To be done - Copy out every line of the records from the line containing "Click car icon for 全部含接送订单-all template" down to the line containing "[1332, 344]", keeping both of those lines.
--- start of Exercise materials ---
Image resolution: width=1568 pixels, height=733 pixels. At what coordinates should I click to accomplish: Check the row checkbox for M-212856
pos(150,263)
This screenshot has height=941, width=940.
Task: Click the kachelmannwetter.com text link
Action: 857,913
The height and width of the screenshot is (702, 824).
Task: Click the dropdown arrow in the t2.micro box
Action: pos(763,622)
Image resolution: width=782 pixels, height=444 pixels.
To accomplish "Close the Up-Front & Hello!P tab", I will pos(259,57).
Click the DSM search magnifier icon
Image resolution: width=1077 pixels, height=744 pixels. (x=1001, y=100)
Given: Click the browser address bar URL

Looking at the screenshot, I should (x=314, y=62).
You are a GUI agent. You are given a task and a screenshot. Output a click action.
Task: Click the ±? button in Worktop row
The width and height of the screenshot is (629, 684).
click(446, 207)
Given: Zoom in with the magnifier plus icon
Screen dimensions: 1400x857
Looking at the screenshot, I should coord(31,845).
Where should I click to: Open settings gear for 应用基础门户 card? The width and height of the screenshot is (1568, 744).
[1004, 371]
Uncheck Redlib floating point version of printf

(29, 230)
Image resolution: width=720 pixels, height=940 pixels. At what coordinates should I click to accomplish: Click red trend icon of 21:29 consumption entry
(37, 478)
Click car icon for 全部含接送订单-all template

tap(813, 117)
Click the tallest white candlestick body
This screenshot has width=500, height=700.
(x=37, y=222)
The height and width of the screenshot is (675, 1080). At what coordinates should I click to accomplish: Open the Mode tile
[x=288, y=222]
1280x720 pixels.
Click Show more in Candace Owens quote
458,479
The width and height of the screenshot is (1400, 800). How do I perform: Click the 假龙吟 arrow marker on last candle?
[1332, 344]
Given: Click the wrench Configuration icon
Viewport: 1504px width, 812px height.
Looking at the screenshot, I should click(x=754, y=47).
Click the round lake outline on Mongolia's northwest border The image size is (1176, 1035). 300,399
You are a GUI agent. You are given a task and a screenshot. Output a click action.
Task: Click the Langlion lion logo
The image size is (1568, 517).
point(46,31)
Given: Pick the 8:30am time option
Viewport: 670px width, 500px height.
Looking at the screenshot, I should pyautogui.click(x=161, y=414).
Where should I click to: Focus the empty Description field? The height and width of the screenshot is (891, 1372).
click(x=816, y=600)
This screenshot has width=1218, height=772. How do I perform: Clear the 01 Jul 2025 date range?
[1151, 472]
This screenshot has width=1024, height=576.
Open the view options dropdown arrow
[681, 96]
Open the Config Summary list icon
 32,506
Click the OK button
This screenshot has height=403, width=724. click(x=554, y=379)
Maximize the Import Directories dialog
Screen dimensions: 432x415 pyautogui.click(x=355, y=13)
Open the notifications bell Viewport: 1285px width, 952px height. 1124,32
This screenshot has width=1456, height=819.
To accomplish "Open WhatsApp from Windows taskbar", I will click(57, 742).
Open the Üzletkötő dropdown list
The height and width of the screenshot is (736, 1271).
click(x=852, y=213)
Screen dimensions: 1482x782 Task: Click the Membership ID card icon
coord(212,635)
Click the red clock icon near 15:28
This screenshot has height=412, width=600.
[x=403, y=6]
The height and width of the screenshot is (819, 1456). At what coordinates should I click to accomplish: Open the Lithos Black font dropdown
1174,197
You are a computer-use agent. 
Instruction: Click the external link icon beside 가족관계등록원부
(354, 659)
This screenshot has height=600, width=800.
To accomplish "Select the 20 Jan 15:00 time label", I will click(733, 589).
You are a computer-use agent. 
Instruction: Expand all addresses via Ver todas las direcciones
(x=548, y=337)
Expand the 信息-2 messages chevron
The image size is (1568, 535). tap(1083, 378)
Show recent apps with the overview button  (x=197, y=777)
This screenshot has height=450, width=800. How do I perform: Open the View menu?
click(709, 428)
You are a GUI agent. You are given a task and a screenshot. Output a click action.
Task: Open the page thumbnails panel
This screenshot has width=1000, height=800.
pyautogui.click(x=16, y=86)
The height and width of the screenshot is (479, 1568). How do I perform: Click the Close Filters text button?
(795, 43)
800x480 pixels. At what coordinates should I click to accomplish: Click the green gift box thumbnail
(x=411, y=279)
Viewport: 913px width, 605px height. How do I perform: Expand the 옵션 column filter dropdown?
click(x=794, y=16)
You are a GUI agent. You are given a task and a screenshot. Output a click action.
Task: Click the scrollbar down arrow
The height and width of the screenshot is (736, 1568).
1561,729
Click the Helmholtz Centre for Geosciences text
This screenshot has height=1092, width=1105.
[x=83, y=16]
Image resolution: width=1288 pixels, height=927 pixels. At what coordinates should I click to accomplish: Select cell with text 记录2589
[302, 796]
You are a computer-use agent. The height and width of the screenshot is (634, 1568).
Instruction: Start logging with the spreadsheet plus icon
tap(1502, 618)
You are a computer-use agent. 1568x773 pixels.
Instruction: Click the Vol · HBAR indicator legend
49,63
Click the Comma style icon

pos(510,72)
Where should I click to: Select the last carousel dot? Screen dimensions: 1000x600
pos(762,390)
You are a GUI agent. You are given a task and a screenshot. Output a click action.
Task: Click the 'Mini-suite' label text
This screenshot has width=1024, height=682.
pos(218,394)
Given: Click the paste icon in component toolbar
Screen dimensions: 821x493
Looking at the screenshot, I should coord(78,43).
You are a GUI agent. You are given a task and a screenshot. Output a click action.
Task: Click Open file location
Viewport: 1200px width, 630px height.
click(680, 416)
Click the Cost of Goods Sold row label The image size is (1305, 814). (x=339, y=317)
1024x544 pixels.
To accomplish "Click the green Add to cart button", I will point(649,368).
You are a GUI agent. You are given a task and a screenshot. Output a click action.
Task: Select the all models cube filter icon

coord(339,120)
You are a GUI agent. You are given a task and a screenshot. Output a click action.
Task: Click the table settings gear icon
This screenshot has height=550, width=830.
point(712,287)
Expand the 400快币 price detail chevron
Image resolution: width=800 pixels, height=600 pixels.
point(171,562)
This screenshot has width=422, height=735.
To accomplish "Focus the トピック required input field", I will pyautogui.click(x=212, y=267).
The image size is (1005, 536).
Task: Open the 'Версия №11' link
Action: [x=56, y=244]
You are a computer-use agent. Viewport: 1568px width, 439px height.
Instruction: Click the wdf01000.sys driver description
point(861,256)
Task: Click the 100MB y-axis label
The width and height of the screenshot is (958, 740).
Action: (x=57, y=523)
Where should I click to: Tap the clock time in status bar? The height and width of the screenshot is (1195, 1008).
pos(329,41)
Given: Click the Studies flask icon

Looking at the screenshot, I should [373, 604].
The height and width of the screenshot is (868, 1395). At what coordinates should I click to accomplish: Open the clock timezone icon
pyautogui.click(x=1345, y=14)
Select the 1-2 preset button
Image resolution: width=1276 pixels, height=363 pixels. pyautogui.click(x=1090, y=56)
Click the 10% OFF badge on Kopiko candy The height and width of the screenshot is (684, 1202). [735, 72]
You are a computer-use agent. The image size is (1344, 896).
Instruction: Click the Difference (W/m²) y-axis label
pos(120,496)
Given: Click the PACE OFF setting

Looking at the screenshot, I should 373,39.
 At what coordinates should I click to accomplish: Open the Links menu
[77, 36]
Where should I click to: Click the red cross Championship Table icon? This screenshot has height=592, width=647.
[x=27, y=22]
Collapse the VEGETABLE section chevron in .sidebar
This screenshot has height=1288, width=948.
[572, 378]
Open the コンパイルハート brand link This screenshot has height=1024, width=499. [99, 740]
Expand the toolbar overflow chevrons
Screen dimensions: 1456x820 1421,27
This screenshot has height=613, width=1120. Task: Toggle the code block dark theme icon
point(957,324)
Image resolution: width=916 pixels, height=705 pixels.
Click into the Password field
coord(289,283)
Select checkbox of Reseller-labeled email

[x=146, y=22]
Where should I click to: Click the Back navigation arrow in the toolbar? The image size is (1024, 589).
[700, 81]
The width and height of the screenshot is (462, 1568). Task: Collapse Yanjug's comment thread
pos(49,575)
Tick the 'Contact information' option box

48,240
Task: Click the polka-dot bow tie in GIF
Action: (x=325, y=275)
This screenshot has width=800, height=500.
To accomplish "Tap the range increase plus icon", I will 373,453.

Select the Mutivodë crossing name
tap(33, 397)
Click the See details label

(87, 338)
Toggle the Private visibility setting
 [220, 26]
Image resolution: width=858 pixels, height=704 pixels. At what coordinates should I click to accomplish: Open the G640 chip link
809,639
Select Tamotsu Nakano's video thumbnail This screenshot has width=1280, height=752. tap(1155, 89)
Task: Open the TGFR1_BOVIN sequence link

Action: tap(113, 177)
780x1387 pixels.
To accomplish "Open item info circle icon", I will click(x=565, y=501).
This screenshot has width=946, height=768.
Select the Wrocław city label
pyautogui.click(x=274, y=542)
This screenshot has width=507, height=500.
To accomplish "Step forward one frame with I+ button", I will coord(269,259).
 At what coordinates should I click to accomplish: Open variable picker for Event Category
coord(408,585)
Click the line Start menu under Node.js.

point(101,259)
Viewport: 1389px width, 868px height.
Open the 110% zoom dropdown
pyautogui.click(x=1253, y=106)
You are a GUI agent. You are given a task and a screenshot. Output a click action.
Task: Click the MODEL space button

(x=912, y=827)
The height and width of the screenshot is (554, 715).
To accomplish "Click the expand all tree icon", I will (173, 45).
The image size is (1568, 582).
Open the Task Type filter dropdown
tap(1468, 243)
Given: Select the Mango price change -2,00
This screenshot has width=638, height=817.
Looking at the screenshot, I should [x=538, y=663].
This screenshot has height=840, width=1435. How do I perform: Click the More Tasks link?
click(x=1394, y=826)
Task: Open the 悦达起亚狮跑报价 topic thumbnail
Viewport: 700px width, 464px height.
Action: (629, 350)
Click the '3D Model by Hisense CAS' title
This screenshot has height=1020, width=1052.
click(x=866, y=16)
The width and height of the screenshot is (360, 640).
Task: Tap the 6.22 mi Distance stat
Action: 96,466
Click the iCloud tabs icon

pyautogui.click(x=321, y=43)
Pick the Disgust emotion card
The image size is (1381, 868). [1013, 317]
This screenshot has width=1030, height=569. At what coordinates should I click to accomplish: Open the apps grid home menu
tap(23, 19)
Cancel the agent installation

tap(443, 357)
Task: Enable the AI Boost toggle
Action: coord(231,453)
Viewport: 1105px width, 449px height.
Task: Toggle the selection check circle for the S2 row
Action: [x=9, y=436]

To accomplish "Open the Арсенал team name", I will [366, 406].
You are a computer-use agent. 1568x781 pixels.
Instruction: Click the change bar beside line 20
--- end of Exercise materials ---
Response to this exercise -
Click car icon for 全部含接送订单-all template

tap(813, 117)
Click the tallest white candlestick body
This screenshot has width=500, height=700.
(x=37, y=222)
The height and width of the screenshot is (675, 1080). At what coordinates should I click to accomplish: Open the Mode tile
[x=288, y=222]
1280x720 pixels.
Click Show more in Candace Owens quote
458,479
The width and height of the screenshot is (1400, 800). How do I perform: Click the 假龙吟 arrow marker on last candle?
[1332, 344]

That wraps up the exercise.